A membrane cytoskeleton from Dictyostelium discoideum. I. Identification and partial characterization of an actin-binding activity.

作者信息

Luna E J, Fowler V M, Swanson J, Branton D, Taylor D L

出版信息

J Cell Biol. 1981 Feb;88(2):396-409. doi: 10.1083/jcb.88.2.396.

Abstract

Dictyostelium discoideum plasma membranes isolated by each of three procedures bind F-actin. The interactions between these membranes and actin are examined by a novel application of falling ball viscometry. Treating the membranes as multivalent actin-binding particles analogous to divalent actin-gelation factors, we observe large increases in viscosity (actin cross-linking) when membranes of depleted actin and myosin are incubated with rabbit skeletal muscle F-actin. Pre-extraction of peripheral membrane proteins with chaotropes or the inclusion of Triton X-100 during the assay does not appreciably diminish this actin cross-linking activity. Lipid vesicles, heat-denatured membranes, proteolyzed membranes, or membranes containing endogenous actin show minimal actin cross-linking activity. Heat-denatured, but not proteolyzed, membranes regain activity when assayed in the presence of Triton X-100. Thus, integral membrane proteins appear to be responsible for some or all of the actin cross-linking activity of D. discoideum membranes.
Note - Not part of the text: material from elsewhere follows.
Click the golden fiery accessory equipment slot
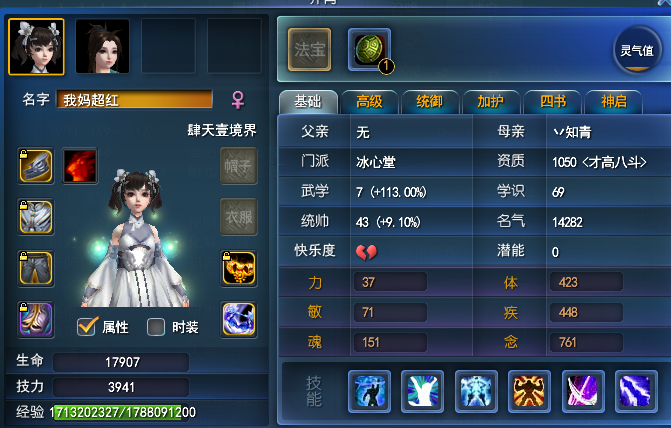The image size is (671, 428). (239, 268)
In the absence of MgATP, Triton X-100 extraction of isolated D. discoideum membranes results in a Triton-insoluble residue composed of actin, myosin, and associated membrane proteins. The inclusion of MgATP before and during Triton extraction greatly diminishes the amount of protein in the Triton-insoluble residue without appreciably altering its composition. Our results suggest the existence of a protein complex stabilized by actin and/or myosin (membrane cytoskeleton) associated with the D. discoideum plasma membrane.

摘要

通过三种方法中的每一种分离得到的盘基网柄菌质膜都能结合F-肌动蛋白。利用落球粘度测定法的一种新应用来研究这些膜与肌动蛋白之间的相互作用。将这些膜视为类似于二价肌动蛋白凝胶化因子的多价肌动蛋白结合颗粒,我们观察到,当将缺乏肌动蛋白和肌球蛋白的膜与兔骨骼肌F-肌动蛋白一起孵育时,粘度会大幅增加(肌动蛋白交联)。用离液剂预提取外周膜蛋白或在测定过程中加入Triton X-100并不会明显降低这种肌动蛋白交联活性。脂质囊泡、热变性膜、蛋白酶解膜或含有内源性肌动蛋白的膜显示出最小的肌动蛋白交联活性。热变性但未蛋白酶解的膜在Triton X-100存在下进行测定时会恢复活性。因此,整合膜蛋白似乎对盘基网柄菌膜的部分或全部肌动蛋白交联活性负责。在没有MgATP的情况下,用Triton X-100提取分离的盘基网柄菌膜会产生一种由肌动蛋白、肌球蛋白和相关膜蛋白组成的不溶于Triton的残留物。在Triton提取之前和过程中加入MgATP会大大减少不溶于Triton的残留物中的蛋白量,而不会明显改变其组成。我们的结果表明,存在一种由肌动蛋白和/或肌球蛋白稳定的蛋白复合物(膜细胞骨架),与盘基网柄菌质膜相关。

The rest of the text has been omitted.